Farat es un niño. Todos saben a su alrededor que es un niño. Él no sabe que es un niño, tiene apenas dos años. Es 1929, los niños no saben que lo son. Tampoco sabe que es la prenda de una promesa atávica.

Y hay un juramento que con este niño ha comenzado a cumplirse ritualmente en un pequeño poblado sirio, a miles de kilómetros de la Salta donde ha nacido casi ayer.

Su tío ha recibido el compromiso de su padre, que dictamina que un hijo varón debe pasar su infancia en la tierra de su sangre.

Árabe por dentro y por fuera, su tío ha visitado periódicamente la Salta donde ha recalado hace ya años su hermano. Y ha intentado llevarse a los primeros varones. Ese padre abrahámico y patriarcal se ha negado con excusas. Las hembras no sirven para el caso.

Rotas las resistencias, Farat cumplirá su destino.

Ahora tiene unos años más. Farat habla una lengua que no hubiera imaginado y escribe en una tablita palabras serpentiles. Viste una chilaba, un pequeño gorrito tejido y sandalias. Su mundo se mueve entre rebuznos, gritos y rezos. Anda a torpes empujones de camello. Huele a grano y anís.

Hoy es día de enfardar, de juntar las cabras y de llenar el silo.

Sus primos, numerosos y entusiastas van volcando el contenido de sus bolsas y canastos en interior del enorme pozo que abre su boca devoradora del fruto del trabajo del hombre y la esperanza de un invierno sin apremios. Los granos caen como lluvia en el silo. Los jóvenes festejan con extraños silbidos y el patriarca observa en silencio. Farat abre toda su curiosidad y mastica unos dátiles.

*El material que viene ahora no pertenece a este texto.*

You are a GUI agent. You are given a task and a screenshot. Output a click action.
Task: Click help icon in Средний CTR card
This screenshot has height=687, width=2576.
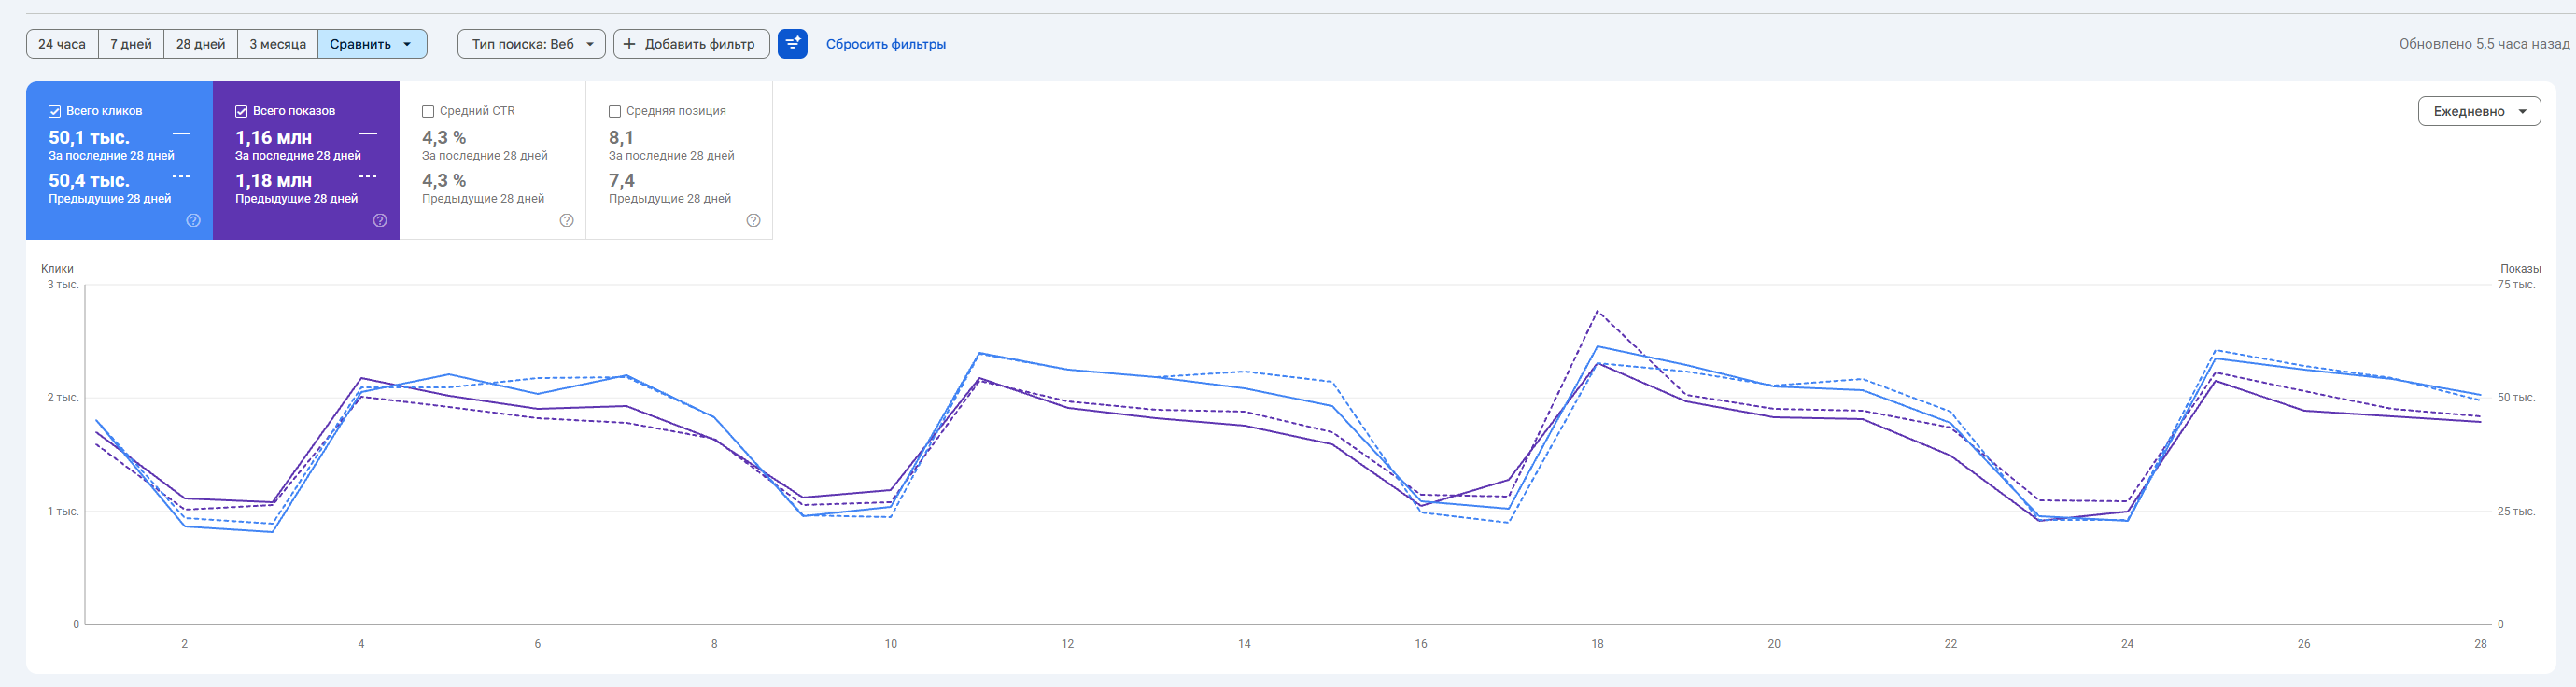click(x=567, y=220)
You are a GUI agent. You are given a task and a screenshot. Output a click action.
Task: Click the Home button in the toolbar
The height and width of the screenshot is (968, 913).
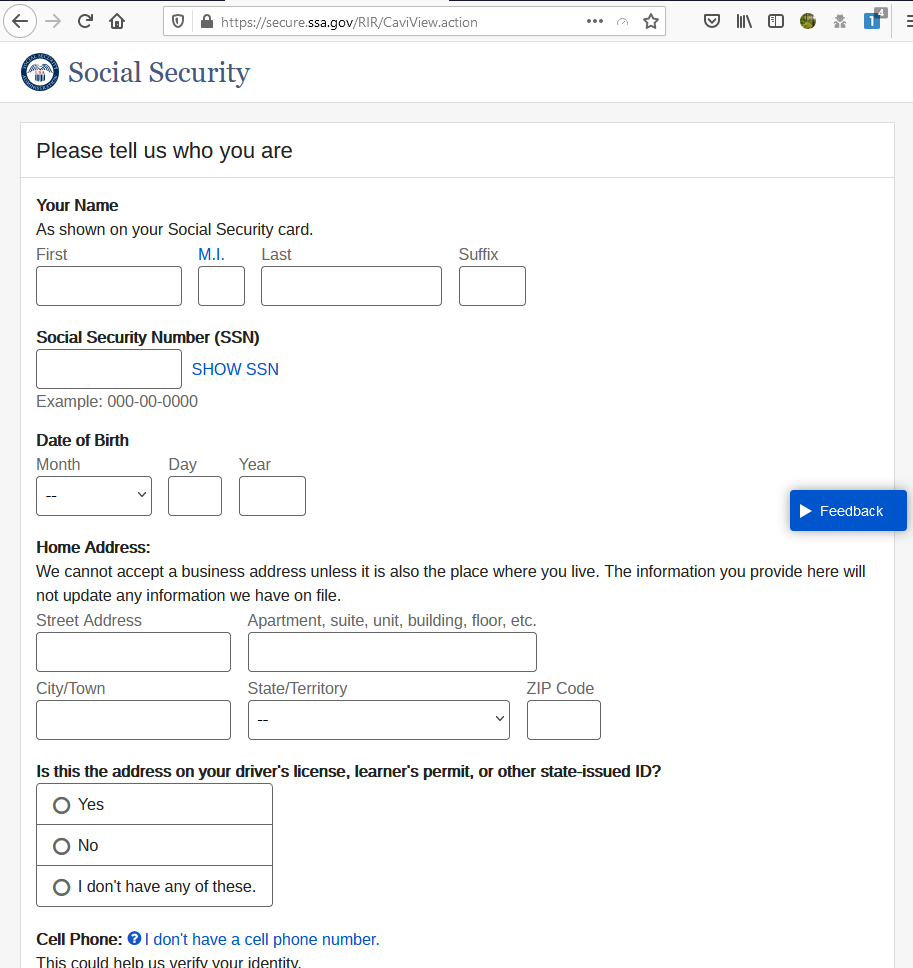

De pronto, sabe Dios porqué, uno de los muchachos resbala, intenta tomarse de los bordes pero, finalmente, cae en interior del silo que ahora es un tembladeral, un charco de sequedad sedienta. Comenzar a hundirse y un hermano que se arroja a salvarlo son un instante.

Ahora, ambos desdichados se hunden enlazados en el mismo ignominioso destino. Aumentan los gritos, se arrojan cuerdas, ya se acercan las mujeres, apartan un poco a Farat. La sangre hace el compromiso y otro hermano intenta arrojarse al rescate. El patriarca mueve un brazo como barrera hacia el pecho del muchacho. “Ya se ha llevado demasiado hoy el Señor”, dice y Farat ha grabado para siempre en su memoria semítica la naturaleza del drama, la tragedia y la desgracia. 

Todo en pocos minutos en una aldea sin nada de lo que conocerá después, ya lejos.

1936, Farat está ahora solo, trémulo, en una cenicienta habitación de hotel, a pocas cuadras del puerto de Buenos Aires. Ha descendido de un barco oxidado y sucio ayudado por algunos desconocidos que le hablaban en un árabe condescendiente. 

Le han colocado con un alfiler un cartelito sobre su camisa occidental. En él dice su nombre y el de quién irá a buscarlo.

Al cabo de un tiempo, haciendo rodar el atadito de ropas por la cama donde espera sentado, se abre la puerta y entra un hombre. Un hombre que él no conoce y que parece asustado. El hombre da unos pasos inseguros hacia Farat y lo abraza con fuerza. Llora y agradece mirando hacia el techo como si fuera el mismo cielo.

Salen en silencio hacia la calle. Habrá un tren a Salta. Habrá una familia esperando. Habrá que aprender el idioma e ir a la escuela. Habrá que conocer todo y desarrinconarse de los juramentos y de la tragedia del silo.

Ahora es 1975 y yo estoy escuchando esta historia de labios de Farat Sire Salim* en una celda de la cárcel de Resistencia, en Chaco.

*En el momento de ser detenido era ministro de la Suprema Corte de Justicia de Salta. Murió en 1993 a los 67 años, habiendo dedicado su vida a buscar justicia.